Entity Framework with Connection String in Seperate Project
HI all,
I'm after some best practise advice here.
I currently has an Entity Framework edmx held in a seperate project. The connection string is held in the app.config of this project.
Now when I try and create an instance of myDbContext() from the seperate project I get the message that the connection string does not exist. From googling this appear to be because it looks for the connection string in the local project.
Coudl someone please help me find a solution where I can (maybe by using a helper method). Keep the connection string contained in the Entity project? i.e. so I can just call the dbCOntext without having to have multiple connection strings across my projects?
Thansk in advance.
Matt
.NET ProgrammingC#ASP.NET
Last Comment
flynny
8/22/2022 - Mon
Éric Moreau
If you have a separate, that means that it is a .Dll. The App.Config file of a class library is created by the designer because it doesn't where else to put stuff. But when your class library is used by an application, the App.Config of that application needs to have everything in it (all others are just ignored).
flynny
ASKER
Hi Eric,
Thanks for your reply.
Sorry, I understand why the app.config file is not reading the connection string, however, is it possible for me to somehow reference a single connection string (maybe from a helper method) and pass it through to my context?

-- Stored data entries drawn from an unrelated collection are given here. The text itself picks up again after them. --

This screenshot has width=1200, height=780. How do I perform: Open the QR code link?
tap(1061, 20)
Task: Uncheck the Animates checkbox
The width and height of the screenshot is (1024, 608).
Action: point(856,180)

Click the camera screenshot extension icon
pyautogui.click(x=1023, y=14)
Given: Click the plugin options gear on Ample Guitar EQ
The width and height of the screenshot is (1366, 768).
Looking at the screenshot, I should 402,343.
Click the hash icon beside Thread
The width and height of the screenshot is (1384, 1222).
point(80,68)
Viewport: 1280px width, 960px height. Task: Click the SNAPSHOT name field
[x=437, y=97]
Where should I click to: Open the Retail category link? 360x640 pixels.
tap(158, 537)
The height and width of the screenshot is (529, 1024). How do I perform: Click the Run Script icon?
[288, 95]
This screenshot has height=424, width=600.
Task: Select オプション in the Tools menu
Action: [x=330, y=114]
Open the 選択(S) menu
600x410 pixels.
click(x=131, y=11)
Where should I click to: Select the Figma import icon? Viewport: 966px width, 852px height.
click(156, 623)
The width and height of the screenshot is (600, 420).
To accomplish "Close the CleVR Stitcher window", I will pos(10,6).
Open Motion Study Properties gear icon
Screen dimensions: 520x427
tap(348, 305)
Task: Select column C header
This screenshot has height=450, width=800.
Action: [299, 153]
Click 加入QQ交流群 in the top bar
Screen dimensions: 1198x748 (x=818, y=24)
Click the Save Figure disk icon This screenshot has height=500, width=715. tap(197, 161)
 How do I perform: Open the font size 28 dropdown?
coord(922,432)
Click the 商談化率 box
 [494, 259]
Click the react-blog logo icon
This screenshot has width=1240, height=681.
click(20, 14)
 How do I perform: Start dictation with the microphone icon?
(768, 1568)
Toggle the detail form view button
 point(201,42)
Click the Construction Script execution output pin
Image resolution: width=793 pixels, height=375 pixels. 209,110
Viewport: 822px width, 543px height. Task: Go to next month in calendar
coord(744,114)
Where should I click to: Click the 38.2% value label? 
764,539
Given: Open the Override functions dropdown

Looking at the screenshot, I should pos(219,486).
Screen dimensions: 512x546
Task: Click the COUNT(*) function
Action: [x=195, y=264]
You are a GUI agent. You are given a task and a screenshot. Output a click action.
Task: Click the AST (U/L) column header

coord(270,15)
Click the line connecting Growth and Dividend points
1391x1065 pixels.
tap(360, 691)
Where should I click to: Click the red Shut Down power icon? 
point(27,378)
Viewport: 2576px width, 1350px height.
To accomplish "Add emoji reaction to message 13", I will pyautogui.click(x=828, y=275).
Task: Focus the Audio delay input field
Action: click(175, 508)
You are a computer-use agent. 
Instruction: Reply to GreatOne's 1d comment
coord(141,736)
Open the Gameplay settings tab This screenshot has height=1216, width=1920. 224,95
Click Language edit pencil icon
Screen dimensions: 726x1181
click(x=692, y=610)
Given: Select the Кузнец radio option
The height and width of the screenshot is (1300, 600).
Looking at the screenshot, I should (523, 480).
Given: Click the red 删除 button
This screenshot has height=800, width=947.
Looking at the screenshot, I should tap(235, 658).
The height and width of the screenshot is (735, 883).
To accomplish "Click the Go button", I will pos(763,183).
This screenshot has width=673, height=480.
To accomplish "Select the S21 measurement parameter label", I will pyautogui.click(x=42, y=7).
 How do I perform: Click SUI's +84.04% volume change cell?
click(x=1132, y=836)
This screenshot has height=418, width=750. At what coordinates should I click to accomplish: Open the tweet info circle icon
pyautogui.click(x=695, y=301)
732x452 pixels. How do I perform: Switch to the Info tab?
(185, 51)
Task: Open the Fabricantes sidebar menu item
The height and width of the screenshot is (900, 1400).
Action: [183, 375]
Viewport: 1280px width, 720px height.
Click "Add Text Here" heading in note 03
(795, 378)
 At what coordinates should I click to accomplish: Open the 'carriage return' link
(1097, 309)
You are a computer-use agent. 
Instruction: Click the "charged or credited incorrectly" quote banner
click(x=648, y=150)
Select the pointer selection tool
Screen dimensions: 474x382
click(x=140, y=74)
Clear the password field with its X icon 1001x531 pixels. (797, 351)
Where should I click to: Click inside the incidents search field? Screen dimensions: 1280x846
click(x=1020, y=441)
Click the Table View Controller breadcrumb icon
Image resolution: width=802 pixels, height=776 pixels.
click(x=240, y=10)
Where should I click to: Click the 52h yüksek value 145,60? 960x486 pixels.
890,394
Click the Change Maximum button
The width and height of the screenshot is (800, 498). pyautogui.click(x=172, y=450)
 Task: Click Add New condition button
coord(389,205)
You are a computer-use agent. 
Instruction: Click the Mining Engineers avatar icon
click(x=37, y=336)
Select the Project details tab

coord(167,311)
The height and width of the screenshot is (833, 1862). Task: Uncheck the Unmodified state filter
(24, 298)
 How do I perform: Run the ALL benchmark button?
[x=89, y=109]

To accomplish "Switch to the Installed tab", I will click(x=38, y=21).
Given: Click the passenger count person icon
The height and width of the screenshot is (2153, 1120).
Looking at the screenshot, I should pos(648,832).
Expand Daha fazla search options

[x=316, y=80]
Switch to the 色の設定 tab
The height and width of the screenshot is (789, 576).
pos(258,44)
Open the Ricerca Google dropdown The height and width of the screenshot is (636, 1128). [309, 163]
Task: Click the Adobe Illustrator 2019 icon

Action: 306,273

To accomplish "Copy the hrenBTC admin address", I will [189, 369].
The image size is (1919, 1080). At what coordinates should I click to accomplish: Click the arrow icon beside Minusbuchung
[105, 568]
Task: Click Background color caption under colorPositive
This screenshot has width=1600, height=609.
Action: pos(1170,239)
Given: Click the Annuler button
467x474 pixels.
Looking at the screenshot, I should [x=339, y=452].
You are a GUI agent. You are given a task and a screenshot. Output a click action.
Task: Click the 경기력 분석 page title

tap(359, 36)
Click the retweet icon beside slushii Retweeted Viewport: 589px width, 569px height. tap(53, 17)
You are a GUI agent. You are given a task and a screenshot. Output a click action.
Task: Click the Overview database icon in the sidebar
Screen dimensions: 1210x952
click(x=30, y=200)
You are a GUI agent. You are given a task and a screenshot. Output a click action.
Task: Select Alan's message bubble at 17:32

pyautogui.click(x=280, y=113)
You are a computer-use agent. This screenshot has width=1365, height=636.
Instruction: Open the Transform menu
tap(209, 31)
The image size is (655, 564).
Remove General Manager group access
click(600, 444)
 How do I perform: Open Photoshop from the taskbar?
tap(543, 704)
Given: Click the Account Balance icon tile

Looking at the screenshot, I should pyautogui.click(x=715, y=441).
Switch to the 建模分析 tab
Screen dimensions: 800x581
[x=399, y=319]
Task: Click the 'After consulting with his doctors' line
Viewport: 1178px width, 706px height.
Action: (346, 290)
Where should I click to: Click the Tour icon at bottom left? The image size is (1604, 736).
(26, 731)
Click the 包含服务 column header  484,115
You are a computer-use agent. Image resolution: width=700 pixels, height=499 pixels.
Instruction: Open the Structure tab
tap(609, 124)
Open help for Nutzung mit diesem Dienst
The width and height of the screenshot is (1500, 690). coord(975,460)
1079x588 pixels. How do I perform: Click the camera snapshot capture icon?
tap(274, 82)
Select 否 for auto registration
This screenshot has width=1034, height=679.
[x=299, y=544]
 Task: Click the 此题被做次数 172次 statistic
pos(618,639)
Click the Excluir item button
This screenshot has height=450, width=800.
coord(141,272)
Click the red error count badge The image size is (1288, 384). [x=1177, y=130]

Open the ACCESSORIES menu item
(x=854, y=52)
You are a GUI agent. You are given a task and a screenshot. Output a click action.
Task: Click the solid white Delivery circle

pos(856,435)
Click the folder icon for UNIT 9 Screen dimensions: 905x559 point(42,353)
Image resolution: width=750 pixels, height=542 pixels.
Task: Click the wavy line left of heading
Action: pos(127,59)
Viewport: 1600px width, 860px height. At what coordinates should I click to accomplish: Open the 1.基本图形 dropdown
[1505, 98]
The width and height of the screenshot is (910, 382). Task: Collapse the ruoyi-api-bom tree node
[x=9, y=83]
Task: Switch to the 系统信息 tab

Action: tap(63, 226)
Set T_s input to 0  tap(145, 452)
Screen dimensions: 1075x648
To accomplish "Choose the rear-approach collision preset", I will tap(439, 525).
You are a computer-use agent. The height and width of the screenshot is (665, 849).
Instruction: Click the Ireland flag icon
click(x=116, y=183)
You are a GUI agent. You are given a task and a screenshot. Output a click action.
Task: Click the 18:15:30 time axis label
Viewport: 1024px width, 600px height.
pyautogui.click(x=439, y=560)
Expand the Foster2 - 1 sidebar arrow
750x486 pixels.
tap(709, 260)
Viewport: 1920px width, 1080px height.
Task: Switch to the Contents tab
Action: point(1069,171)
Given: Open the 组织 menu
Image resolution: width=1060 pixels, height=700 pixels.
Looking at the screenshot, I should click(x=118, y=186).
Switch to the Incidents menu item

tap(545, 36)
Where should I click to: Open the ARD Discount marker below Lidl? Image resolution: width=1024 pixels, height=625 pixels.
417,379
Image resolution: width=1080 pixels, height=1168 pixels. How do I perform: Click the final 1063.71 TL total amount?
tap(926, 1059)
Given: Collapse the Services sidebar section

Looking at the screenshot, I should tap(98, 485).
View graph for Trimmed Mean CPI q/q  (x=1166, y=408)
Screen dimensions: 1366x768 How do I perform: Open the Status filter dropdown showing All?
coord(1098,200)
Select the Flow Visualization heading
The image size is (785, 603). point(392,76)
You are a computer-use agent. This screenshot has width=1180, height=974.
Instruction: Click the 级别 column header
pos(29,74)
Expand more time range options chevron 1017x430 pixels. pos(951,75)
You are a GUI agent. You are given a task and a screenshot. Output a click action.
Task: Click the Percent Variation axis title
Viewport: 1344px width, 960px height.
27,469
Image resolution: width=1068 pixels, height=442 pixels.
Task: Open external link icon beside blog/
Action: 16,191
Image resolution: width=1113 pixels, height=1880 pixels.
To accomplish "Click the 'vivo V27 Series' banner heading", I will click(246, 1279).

Like I said I am looking at best practise and open to suggestions, basically I would rather just have a single connection string entry rather than have to woory about multiple connections string in each project access in the entity solution.
Éric Moreau
I don't understand why you would have multiple connection strings.
The designer will create one and put it in the App.Config of your class library. You then need to copy this section to your application's own App.Config and you are good to go.
Do you have multiple .EXE projects all accessing the same EF class library? This is the only time I could think where you get multiple App.Config/connection strings.
Is your connection string ever going to change or will it have the capability of being changed?
-saige-
P.S. --> What EF version are we talking about here?
it_saige
One other question, are the csdl, ssdl and msl a part of the same library? (meaning that the library you have the connection string defined in, is the model a part of that same library).
If it is, I am assuming that the model will be referenced (or should be referenceable) from external assemblies.
-saige-
flynny
ASKER
Hi Guys,
Thanks for the help guys and sorry for the late reply
Basically, I was hoping to have some kind single entry point so if the db connections ever did change I would only have to change one point.
I have a number of solutions using the entity solution, all different functions.
I have a helper functions solution. Would it be best practise to maybe store the db connection in a static string in here and ref it when creating a context in my other solutions?
Also would it be possible to have the entity framework solution refrence it rather than the one in its config file?
EF designers updates the config file in the project it is living because it doesn't know which other project to affect. Your connection strings surely don't change often enough to be a real show stopper.
flynny
ASKER
Hi Eric,
No its not, I just wanted to try and alleviate as many issues as possible and keep it simple.
Realistically they will not change either. The idea is mainly to try and keep the db access seperate from the other projects. Also is the connection string is stored in DLL rather than a config file the user password details are kept away from the main project (or am I wrong does this get pulled away at compile time?).
Whilst this isnt an issue currently we are just trying to plan for the future.
So realistically, I would keep the app.config connection string in the ef project. Then I coud use a static kept string to use when the projects access the db and create the dbcontext?